- What the task requires -
From the line containing "This screenshot has width=640, height=532." down to the final line of the entries below, quote every line verbatim. Exclude pictures.

- Records contained in a dataset -
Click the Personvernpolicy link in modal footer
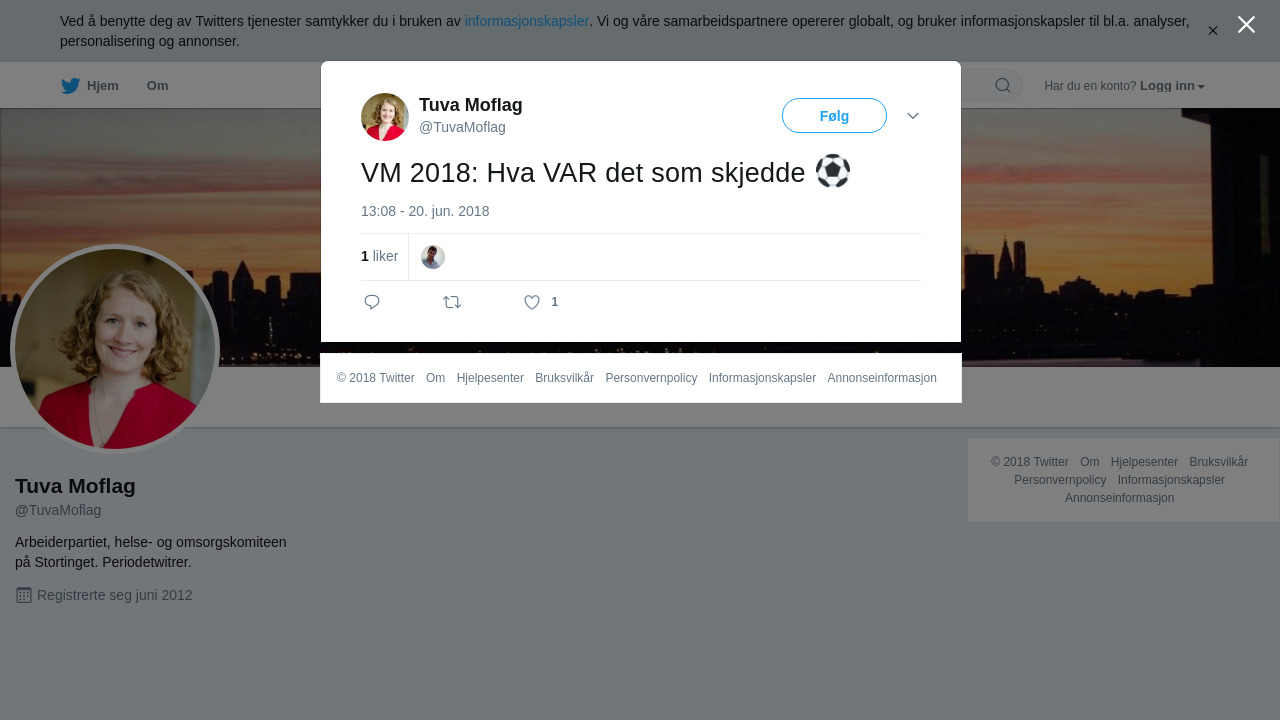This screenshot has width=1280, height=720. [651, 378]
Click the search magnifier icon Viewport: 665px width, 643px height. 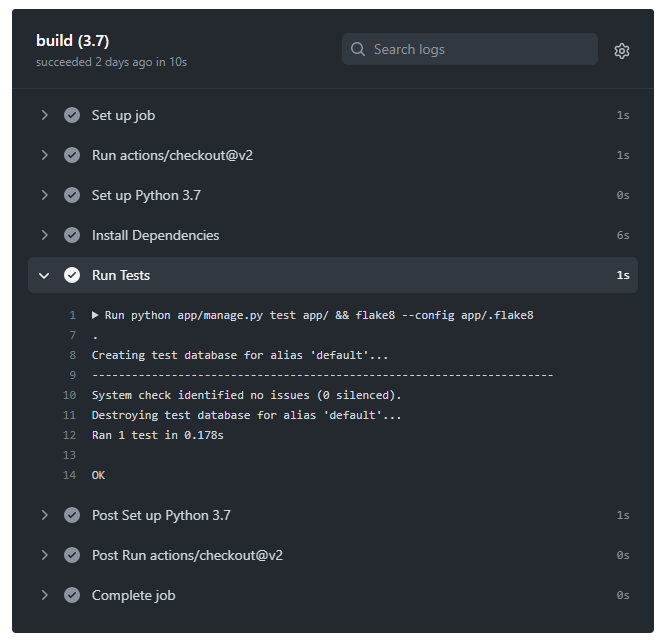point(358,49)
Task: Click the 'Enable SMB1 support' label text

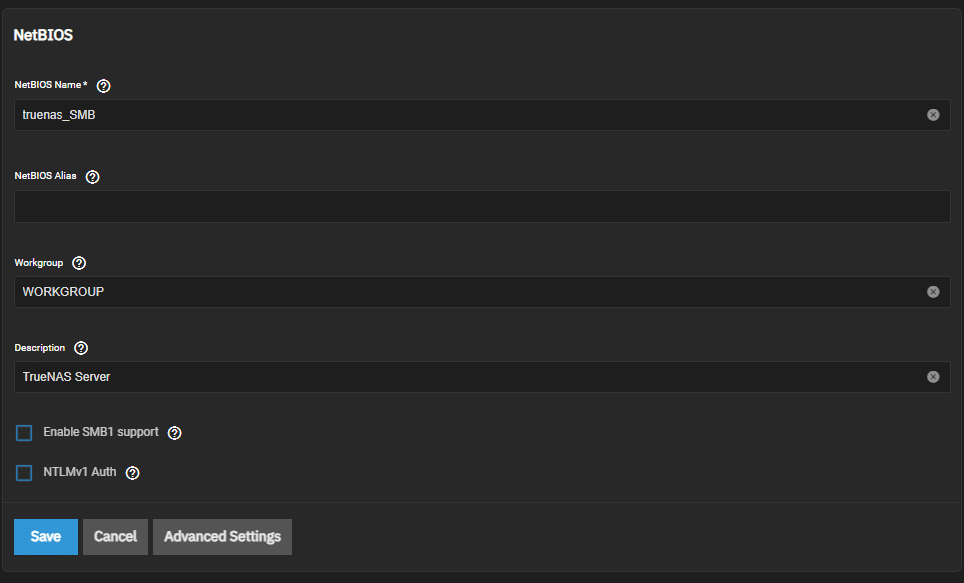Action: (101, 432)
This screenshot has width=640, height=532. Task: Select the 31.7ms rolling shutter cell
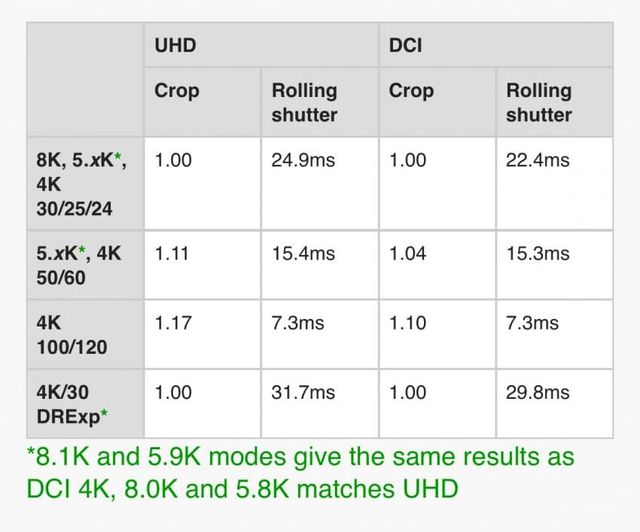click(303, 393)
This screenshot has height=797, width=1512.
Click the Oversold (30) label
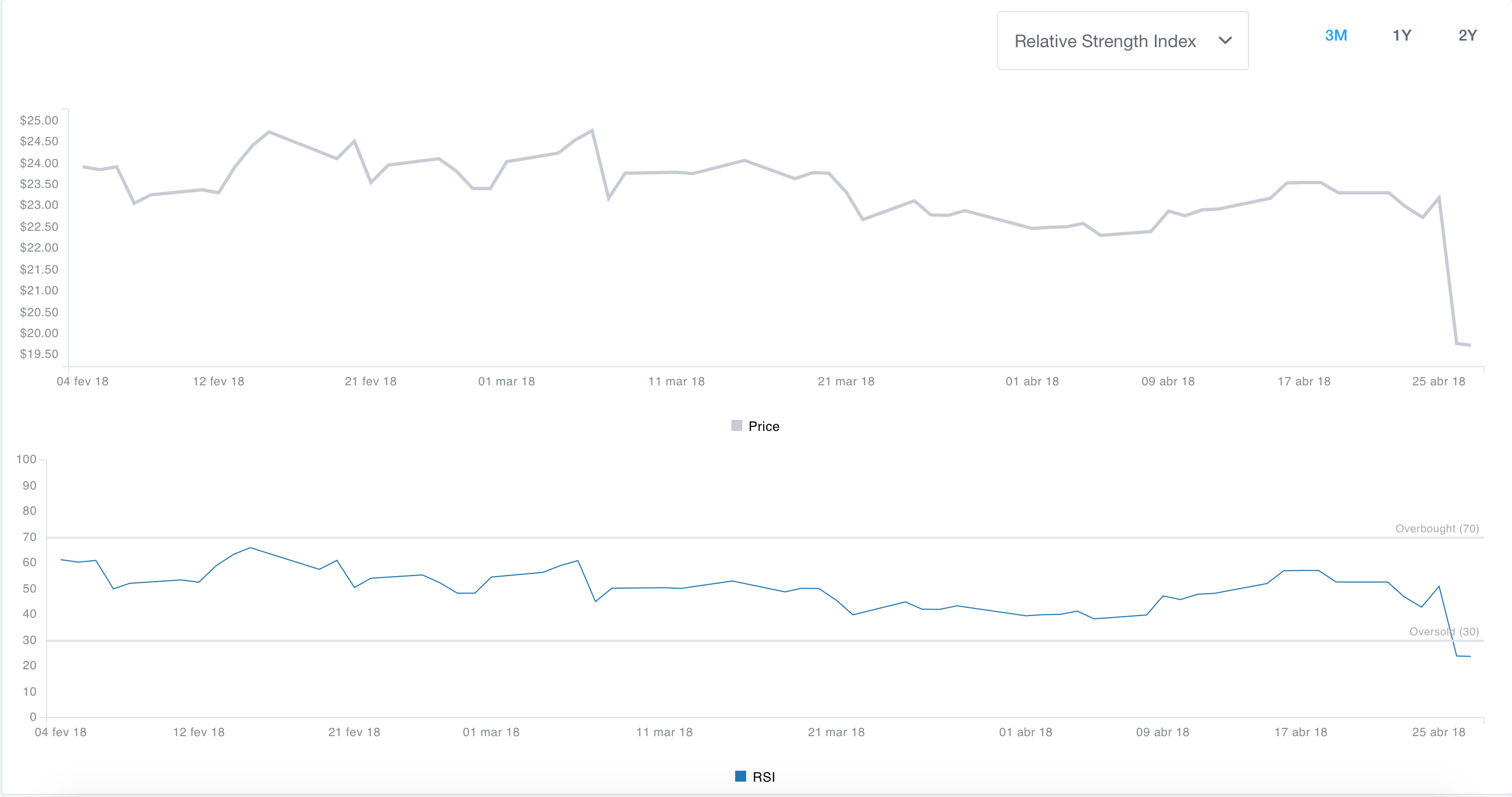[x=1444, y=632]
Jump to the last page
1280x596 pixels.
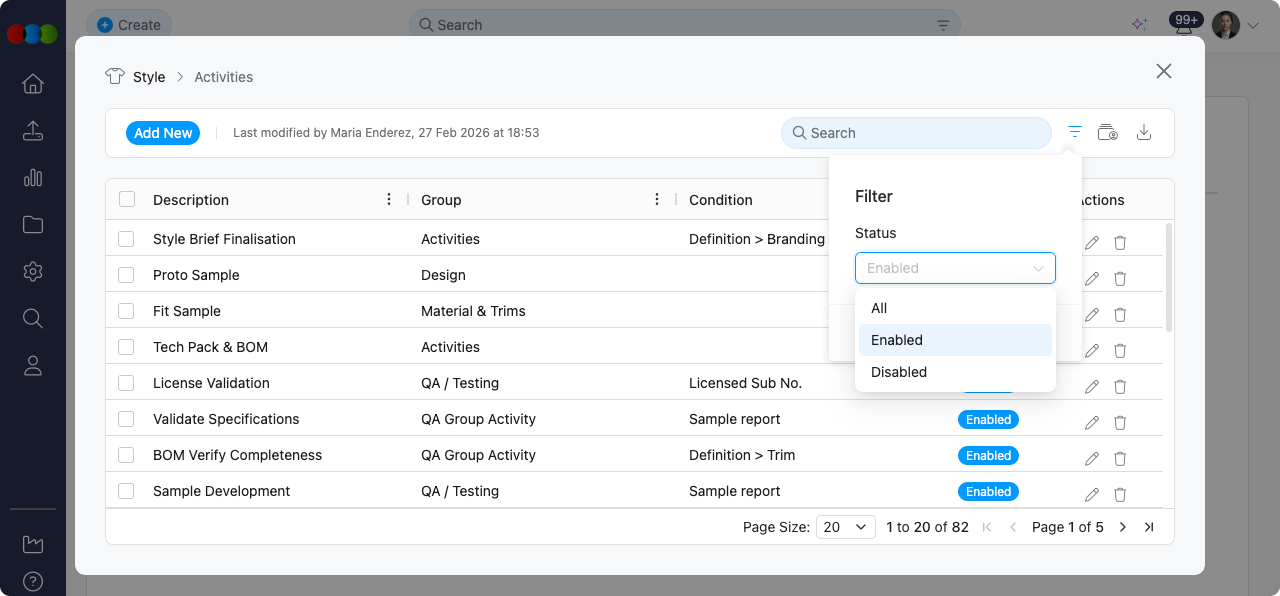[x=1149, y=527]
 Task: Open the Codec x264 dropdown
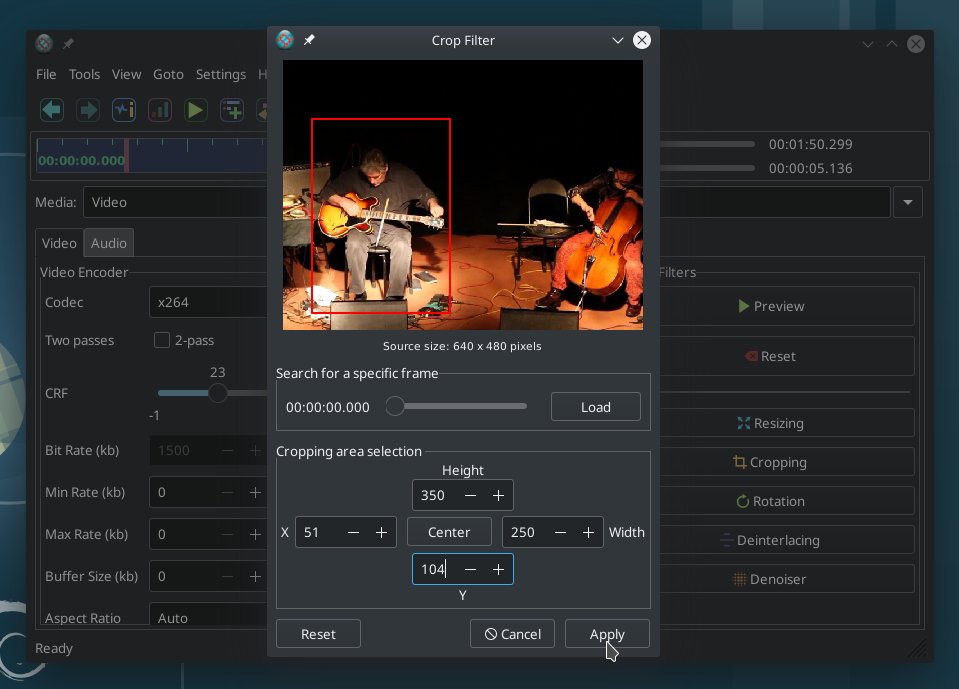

- Exercise answer -
This screenshot has width=640, height=532. Task: Select the 31.7ms rolling shutter cell
click(303, 393)
This screenshot has height=797, width=1512.
Click the Oversold (30) label
[x=1444, y=632]
Jump to the last page
1280x596 pixels.
[x=1149, y=527]
 Task: Open the Codec x264 dropdown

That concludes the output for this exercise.